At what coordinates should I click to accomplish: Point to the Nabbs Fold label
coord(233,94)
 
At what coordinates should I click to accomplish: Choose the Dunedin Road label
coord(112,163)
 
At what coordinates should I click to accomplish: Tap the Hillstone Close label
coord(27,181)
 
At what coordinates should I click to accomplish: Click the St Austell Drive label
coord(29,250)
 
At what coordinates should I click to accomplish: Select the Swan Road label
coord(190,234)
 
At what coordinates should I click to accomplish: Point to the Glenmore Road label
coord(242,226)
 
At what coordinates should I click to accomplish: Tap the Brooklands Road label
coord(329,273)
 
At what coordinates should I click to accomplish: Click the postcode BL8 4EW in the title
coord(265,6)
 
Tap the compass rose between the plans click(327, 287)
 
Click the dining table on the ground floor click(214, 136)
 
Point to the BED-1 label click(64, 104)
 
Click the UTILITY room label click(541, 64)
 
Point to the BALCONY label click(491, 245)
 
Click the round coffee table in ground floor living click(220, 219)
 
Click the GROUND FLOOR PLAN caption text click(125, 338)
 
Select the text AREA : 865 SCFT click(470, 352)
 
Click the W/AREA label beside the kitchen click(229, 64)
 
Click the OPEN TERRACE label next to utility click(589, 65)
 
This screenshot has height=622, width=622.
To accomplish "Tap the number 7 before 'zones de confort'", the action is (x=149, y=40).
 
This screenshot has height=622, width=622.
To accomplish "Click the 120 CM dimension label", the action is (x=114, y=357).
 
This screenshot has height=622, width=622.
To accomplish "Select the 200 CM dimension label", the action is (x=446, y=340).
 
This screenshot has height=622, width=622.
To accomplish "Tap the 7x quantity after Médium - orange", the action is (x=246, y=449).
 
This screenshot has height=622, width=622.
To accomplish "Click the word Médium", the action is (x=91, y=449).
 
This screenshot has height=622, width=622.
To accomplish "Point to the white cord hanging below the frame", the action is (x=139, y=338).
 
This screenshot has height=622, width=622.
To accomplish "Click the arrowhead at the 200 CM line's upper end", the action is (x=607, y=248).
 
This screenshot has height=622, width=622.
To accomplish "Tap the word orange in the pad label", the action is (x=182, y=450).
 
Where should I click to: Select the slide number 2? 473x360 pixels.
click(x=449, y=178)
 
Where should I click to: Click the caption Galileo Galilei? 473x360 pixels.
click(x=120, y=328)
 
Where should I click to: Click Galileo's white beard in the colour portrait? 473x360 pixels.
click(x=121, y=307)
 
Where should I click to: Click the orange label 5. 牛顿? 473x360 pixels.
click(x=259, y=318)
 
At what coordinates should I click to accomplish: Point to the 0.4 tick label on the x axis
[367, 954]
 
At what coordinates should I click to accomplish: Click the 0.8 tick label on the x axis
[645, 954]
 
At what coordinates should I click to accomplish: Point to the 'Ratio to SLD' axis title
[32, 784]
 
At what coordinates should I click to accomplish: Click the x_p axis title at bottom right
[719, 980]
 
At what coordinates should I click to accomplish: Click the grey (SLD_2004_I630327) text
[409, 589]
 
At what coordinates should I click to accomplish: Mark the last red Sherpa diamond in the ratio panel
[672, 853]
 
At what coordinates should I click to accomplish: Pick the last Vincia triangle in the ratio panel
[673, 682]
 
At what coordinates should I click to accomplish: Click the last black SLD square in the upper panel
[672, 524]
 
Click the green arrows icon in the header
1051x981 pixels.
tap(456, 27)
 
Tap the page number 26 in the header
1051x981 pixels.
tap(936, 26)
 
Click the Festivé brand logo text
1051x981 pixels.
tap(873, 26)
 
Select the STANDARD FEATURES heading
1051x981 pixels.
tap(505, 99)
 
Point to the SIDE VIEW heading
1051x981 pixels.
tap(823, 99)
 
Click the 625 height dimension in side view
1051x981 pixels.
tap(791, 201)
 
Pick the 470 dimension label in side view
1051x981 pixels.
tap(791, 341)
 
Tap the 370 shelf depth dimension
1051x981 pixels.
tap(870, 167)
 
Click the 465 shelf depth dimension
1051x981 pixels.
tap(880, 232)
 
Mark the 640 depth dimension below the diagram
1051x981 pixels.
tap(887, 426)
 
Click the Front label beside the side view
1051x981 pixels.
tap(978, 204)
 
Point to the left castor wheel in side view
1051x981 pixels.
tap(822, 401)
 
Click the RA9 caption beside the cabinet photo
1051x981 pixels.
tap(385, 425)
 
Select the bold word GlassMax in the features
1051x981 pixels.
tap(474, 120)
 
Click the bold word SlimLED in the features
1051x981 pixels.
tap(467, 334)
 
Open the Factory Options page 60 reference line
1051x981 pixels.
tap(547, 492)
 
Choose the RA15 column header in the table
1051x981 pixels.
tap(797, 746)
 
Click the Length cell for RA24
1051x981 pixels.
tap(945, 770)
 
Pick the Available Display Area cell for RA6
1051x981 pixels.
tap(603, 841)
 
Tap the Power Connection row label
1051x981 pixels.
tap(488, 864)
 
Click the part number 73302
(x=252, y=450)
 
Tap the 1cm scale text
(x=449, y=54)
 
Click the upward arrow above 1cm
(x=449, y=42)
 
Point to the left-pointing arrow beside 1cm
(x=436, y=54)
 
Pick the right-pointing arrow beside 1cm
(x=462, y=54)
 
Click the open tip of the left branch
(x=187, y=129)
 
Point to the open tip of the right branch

:::::

- Exercise goal
Copy out every one of the items above, putting "tag" wherever "label" appears and changing nothing else.

- Exercise response
At what coordinates should I click to accomplish: Point to the Nabbs Fold tag
coord(233,94)
 
At what coordinates should I click to accomplish: Choose the Dunedin Road tag
coord(112,163)
 
At what coordinates should I click to accomplish: Tap the Hillstone Close tag
coord(27,181)
 
At what coordinates should I click to accomplish: Click the St Austell Drive tag
coord(29,250)
 
At what coordinates should I click to accomplish: Select the Swan Road tag
coord(190,234)
 
At what coordinates should I click to accomplish: Point to the Glenmore Road tag
coord(242,226)
 
At what coordinates should I click to accomplish: Tap the Brooklands Road tag
coord(329,273)
 
At what coordinates should I click to accomplish: Click the postcode BL8 4EW in the title
coord(265,6)
 
Tap the compass rose between the plans click(327, 287)
 
Click the dining table on the ground floor click(214, 136)
 
Point to the BED-1 tag click(64, 104)
 
Click the UTILITY room tag click(541, 64)
 
Point to the BALCONY tag click(491, 245)
 
Click the round coffee table in ground floor living click(220, 219)
 
Click the GROUND FLOOR PLAN caption text click(125, 338)
 
Select the text AREA : 865 SCFT click(470, 352)
 
Click the W/AREA tag beside the kitchen click(229, 64)
 
Click the OPEN TERRACE tag next to utility click(589, 65)
 
This screenshot has height=622, width=622.
To accomplish "Tap the number 7 before 'zones de confort'", the action is (x=149, y=40).
 
This screenshot has height=622, width=622.
To accomplish "Click the 120 CM dimension tag", the action is (x=114, y=357).
 
This screenshot has height=622, width=622.
To accomplish "Select the 200 CM dimension tag", the action is (x=446, y=340).
 
This screenshot has height=622, width=622.
To accomplish "Tap the 7x quantity after Médium - orange", the action is (x=246, y=449).
 
This screenshot has height=622, width=622.
To accomplish "Click the word Médium", the action is (x=91, y=449).
 
This screenshot has height=622, width=622.
To accomplish "Point to the white cord hanging below the frame", the action is (x=139, y=338).
 
This screenshot has height=622, width=622.
To accomplish "Click the arrowhead at the 200 CM line's upper end", the action is (x=607, y=248).
 
This screenshot has height=622, width=622.
To accomplish "Tap the word orange in the pad tag", the action is (x=182, y=450).
 
Where should I click to: Select the slide number 2? 473x360 pixels.
click(x=449, y=178)
 
Where should I click to: Click the caption Galileo Galilei? 473x360 pixels.
click(x=120, y=328)
 
Where should I click to: Click Galileo's white beard in the colour portrait? 473x360 pixels.
click(x=121, y=307)
 
Where should I click to: Click the orange tag 5. 牛顿? 473x360 pixels.
click(x=259, y=318)
 
At what coordinates should I click to accomplish: Point to the 0.4 tick tag on the x axis
[367, 954]
 
At what coordinates should I click to accomplish: Click the 0.8 tick tag on the x axis
[645, 954]
 
At what coordinates should I click to accomplish: Point to the 'Ratio to SLD' axis title
[32, 784]
 
At what coordinates should I click to accomplish: Click the x_p axis title at bottom right
[719, 980]
 
At what coordinates should I click to accomplish: Click the grey (SLD_2004_I630327) text
[409, 589]
 
At what coordinates should I click to accomplish: Mark the last red Sherpa diamond in the ratio panel
[672, 853]
 
At what coordinates should I click to accomplish: Pick the last Vincia triangle in the ratio panel
[673, 682]
 
At what coordinates should I click to accomplish: Click the last black SLD square in the upper panel
[672, 524]
 
Click the green arrows icon in the header
1051x981 pixels.
tap(456, 27)
 
Tap the page number 26 in the header
1051x981 pixels.
tap(936, 26)
 
Click the Festivé brand logo text
1051x981 pixels.
tap(873, 26)
 
Select the STANDARD FEATURES heading
1051x981 pixels.
tap(505, 99)
 
Point to the SIDE VIEW heading
1051x981 pixels.
tap(823, 99)
 
Click the 625 height dimension in side view
1051x981 pixels.
tap(791, 201)
 
Pick the 470 dimension tag in side view
1051x981 pixels.
tap(791, 341)
 
Tap the 370 shelf depth dimension
1051x981 pixels.
tap(870, 167)
 
Click the 465 shelf depth dimension
1051x981 pixels.
tap(880, 232)
 
Mark the 640 depth dimension below the diagram
1051x981 pixels.
tap(887, 426)
 
Click the Front tag beside the side view
1051x981 pixels.
tap(978, 204)
 
Point to the left castor wheel in side view
1051x981 pixels.
tap(822, 401)
 
Click the RA9 caption beside the cabinet photo
1051x981 pixels.
tap(385, 425)
 
Select the bold word GlassMax in the features
1051x981 pixels.
tap(474, 120)
 
Click the bold word SlimLED in the features
1051x981 pixels.
tap(467, 334)
 
Open the Factory Options page 60 reference line
1051x981 pixels.
tap(547, 492)
 
Choose the RA15 column header in the table
1051x981 pixels.
tap(797, 746)
 
Click the Length cell for RA24
1051x981 pixels.
tap(945, 770)
 
Pick the Available Display Area cell for RA6
1051x981 pixels.
tap(603, 841)
 
Tap the Power Connection row tag
1051x981 pixels.
tap(488, 864)
 
Click the part number 73302
(x=252, y=450)
 
Tap the 1cm scale text
(x=449, y=54)
 
Click the upward arrow above 1cm
(x=449, y=42)
 
Point to the left-pointing arrow beside 1cm
(x=436, y=54)
 
Pick the right-pointing arrow beside 1cm
(x=462, y=54)
 
Click the open tip of the left branch
(x=187, y=129)
 
Point to the open tip of the right branch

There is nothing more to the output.